第一級アナログ通信及び第一級デジタル通信の両者を保有する者(みなし旧資格を含む)は、総合通信を申請のみで取得できる。

工事担任者を要する工事

公衆電気通信法の下では、前述の「公衆回線」とは電電公社の電話回線であり、「自営設備」とは電電公社のものでない設備のことであった。電電公社からのレンタル品である黒電話以外の電話機を電話回線につなぐことにも工事担任者が必要であった。これらはローゼットを介しまたは直接電話回線に接続されるので、通信品質を低下させないために送出レベル等の調整が必要だったからである。

電気通信事業法の施行後は、屋内配線も工事担任者であれば工事を行えるようになった。

現実には公衆網IP網と利用者側設備の接続以外にも、障害発生時の対応、回線試験、復旧工事など、様々な作業に必要となっているため、総務省では工事の発注者が有資格者による工事であるかを確認するように通達を出している[5]

一般的には第二級アナログ通信の資格があれば電話工事において、屋外からの引込口から宅内のモジュラージャックまでの工事を行うことができる。

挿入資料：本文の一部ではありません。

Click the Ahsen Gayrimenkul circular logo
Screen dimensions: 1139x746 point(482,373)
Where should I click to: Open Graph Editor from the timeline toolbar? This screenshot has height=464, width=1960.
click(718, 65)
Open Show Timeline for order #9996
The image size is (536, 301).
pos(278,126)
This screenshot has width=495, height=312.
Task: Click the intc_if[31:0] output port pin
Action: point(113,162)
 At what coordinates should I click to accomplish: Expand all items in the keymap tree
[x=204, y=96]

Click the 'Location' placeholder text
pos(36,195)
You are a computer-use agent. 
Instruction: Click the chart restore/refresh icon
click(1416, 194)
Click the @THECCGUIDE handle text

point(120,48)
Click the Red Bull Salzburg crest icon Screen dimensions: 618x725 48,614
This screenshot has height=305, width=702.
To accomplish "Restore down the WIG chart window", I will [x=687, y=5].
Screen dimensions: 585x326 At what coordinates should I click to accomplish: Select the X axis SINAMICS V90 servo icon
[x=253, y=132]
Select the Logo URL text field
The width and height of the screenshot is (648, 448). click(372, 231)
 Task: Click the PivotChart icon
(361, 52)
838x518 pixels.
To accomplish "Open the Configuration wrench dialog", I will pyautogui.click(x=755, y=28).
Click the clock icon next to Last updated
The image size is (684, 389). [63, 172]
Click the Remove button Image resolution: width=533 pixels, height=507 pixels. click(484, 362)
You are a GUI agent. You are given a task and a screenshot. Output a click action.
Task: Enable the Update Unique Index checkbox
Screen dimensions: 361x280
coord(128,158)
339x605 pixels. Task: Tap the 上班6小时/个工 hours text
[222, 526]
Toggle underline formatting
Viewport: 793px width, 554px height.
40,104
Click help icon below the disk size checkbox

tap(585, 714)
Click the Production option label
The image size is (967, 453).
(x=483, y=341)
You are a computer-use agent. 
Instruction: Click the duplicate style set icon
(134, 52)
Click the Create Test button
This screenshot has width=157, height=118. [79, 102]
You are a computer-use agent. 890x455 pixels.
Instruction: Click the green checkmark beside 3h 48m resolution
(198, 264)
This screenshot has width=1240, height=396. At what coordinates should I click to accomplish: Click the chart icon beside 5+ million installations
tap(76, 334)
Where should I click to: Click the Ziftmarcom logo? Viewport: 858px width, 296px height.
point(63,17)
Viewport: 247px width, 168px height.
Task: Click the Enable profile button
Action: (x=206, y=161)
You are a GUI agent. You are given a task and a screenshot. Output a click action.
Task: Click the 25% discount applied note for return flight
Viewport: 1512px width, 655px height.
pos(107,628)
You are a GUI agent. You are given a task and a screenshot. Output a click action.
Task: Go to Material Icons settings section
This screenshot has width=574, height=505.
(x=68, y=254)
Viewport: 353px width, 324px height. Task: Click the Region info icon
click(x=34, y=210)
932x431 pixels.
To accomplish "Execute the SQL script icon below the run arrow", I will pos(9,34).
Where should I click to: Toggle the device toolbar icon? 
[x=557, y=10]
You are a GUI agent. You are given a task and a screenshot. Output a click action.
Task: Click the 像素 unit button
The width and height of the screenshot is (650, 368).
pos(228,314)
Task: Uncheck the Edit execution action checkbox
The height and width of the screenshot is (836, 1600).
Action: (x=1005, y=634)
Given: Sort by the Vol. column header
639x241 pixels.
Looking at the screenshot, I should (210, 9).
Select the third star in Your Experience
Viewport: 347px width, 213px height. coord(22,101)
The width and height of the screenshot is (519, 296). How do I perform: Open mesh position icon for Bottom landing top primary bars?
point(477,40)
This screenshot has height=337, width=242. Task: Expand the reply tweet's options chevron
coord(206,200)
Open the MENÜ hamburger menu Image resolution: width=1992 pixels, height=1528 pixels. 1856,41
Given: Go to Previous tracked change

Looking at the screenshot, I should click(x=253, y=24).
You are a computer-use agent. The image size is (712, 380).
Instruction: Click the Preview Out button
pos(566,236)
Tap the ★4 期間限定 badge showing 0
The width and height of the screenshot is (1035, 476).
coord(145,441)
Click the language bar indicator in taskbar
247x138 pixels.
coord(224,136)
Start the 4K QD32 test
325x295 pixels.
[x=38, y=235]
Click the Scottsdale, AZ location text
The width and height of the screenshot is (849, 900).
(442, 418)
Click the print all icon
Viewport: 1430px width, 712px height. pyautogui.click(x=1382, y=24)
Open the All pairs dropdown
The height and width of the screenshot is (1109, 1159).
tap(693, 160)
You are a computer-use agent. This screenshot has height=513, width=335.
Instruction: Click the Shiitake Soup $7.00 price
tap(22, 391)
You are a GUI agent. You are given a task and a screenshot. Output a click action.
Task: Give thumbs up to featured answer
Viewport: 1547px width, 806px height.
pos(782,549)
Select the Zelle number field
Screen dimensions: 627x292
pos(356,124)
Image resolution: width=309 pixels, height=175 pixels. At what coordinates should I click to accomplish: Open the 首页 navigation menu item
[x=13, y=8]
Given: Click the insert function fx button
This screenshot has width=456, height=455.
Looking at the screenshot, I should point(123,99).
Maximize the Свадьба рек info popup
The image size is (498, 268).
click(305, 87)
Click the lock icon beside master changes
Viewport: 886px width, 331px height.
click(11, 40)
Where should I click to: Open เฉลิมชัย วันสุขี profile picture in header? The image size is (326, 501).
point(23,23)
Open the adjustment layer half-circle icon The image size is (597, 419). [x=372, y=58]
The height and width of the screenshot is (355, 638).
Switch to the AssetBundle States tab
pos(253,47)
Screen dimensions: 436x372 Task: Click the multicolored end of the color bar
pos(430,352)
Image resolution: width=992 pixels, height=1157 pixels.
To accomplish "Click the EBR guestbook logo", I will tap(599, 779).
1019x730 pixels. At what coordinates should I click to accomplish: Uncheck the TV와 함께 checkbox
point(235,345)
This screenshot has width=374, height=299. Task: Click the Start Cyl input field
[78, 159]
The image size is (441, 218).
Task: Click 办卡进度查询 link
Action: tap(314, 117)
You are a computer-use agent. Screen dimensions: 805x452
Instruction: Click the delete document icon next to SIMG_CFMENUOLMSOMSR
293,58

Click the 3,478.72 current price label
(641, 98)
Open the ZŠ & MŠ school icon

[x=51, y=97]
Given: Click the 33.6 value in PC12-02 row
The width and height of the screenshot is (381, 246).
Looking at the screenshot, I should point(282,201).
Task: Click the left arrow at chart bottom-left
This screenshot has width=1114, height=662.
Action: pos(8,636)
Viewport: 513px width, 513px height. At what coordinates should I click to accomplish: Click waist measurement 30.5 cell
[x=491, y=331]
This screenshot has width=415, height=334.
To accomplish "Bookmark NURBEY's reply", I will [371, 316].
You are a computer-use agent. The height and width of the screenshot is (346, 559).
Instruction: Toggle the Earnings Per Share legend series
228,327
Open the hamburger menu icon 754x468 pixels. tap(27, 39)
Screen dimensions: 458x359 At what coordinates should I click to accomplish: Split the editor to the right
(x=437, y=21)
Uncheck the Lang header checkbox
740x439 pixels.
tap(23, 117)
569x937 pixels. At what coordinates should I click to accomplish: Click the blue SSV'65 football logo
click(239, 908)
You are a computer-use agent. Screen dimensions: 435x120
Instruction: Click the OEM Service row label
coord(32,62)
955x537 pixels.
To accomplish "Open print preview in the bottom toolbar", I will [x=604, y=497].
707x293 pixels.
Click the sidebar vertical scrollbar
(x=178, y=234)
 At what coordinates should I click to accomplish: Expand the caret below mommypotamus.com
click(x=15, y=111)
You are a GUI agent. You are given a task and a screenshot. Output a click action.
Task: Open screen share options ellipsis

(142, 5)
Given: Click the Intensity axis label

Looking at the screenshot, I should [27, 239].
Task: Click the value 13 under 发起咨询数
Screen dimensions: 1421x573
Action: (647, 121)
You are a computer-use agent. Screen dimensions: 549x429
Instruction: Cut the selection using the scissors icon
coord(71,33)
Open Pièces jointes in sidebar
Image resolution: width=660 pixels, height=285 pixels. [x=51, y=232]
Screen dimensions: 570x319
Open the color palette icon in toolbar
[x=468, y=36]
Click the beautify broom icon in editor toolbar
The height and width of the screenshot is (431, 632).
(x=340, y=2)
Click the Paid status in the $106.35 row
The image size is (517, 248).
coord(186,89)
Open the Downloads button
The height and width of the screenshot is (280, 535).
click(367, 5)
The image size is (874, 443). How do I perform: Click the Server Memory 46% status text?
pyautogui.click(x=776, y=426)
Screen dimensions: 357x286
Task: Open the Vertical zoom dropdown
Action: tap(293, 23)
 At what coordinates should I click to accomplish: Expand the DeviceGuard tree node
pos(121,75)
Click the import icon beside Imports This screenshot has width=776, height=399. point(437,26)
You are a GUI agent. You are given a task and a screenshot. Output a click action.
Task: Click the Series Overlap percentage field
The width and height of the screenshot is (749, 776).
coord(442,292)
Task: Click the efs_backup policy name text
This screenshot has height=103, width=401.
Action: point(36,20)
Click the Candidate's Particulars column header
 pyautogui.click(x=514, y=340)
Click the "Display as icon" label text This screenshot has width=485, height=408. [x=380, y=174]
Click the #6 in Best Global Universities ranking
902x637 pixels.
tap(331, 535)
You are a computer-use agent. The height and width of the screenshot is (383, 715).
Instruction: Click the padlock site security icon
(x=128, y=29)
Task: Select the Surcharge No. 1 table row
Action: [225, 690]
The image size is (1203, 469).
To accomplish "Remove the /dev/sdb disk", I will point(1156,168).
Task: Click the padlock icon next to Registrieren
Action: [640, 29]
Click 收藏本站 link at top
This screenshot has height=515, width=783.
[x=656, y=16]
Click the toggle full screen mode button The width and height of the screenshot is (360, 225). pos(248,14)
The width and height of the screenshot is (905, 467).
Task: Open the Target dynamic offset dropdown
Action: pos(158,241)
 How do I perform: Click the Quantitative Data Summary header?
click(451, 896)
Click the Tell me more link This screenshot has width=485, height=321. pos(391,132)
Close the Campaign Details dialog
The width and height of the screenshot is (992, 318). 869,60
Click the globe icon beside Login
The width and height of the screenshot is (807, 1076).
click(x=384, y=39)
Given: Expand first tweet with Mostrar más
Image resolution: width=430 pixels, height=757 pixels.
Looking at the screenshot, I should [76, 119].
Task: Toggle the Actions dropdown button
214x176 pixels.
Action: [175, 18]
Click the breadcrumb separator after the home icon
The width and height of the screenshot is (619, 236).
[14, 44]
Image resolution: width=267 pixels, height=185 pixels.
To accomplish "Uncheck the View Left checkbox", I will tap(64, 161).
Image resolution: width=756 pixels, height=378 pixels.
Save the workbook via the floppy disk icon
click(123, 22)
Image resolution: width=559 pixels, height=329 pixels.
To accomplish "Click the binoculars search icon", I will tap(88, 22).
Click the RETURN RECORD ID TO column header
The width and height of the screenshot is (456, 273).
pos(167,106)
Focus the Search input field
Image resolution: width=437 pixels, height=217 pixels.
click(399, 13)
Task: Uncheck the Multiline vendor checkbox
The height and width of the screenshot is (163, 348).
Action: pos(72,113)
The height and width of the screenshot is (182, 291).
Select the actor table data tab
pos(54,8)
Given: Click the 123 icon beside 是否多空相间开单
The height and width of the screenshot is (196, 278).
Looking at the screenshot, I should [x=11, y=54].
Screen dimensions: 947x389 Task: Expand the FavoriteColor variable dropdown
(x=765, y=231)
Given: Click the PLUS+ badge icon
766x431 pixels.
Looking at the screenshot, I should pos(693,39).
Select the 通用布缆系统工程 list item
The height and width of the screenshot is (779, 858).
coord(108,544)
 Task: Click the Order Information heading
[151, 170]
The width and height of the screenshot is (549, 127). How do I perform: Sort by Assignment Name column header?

新築やリフォーム工事など電気工事と並行して行うことが多いため、電気工事士と共に需要が多い。規模の大きな事務所などでは内線電話の数が多いので第一級アナログ通信又は総合通信の資格が必要になる場合もある。

デジタル通信の資格は主に通信工事業者で必要とされ、事務所の工事や通信機器の設置が主流であった。近年では一般家庭向けでも、FTTHなどの光ファイバー工事やCATVなどのモデムの出力レベルの調整に必要である。主としてインターネットに接続する1Gbps以下の回線は、第二級デジタル通信の資格で工事可能であるが、一部エリアで提供が開始されている10Gbpsについては、第一級デジタル通信又は総合通信の資格が必要である。
工事担任者を要しない工事

工事担任者規則第3条および工事担任者を要しない端末機器の接続の方式(昭和60年郵政省告示第224号)に基づく。

専用設備に
端末などを接続するとき。

次の船舶又は航空機に設置する端末設備を設置するとき。

海事衛星通信の船舶地球局又は航空機地球局に接続するもの。(インマルサットの項も参照)

岸壁に係留する船舶に臨時に設置するもの。


適合表示端末機器、通信事業者が検査を省略する旨を公示した端末設備、技術基準適合認定を受けた端末機器又は海外からの渡航者が短期間使用する端末設備を、次の方法により接続するとき。

プラグジャック方式。

アダプタ式ジャック方式。

音響結合方式(音響カプラ)。

電波により接続する接続の方式。(無線LANなど)

 市販の電話機をモジュラージャックに接続するだけであれば資格を必要としない。
インターネット回線と工事担任者資格の要否

上述のように、工事担任者の資格は元々公衆電話回線を前提としたものだったが、接続端末が多種多様となった結果[6]、公衆電話回線に限らず広く網をかぶせる規定ぶりとなっているため、ルータやPCをインターネット用回線設備に接続したり、そのためのLAN配線工事を行ったりするのにも、工事担任者資格が必要となる規定になった[7]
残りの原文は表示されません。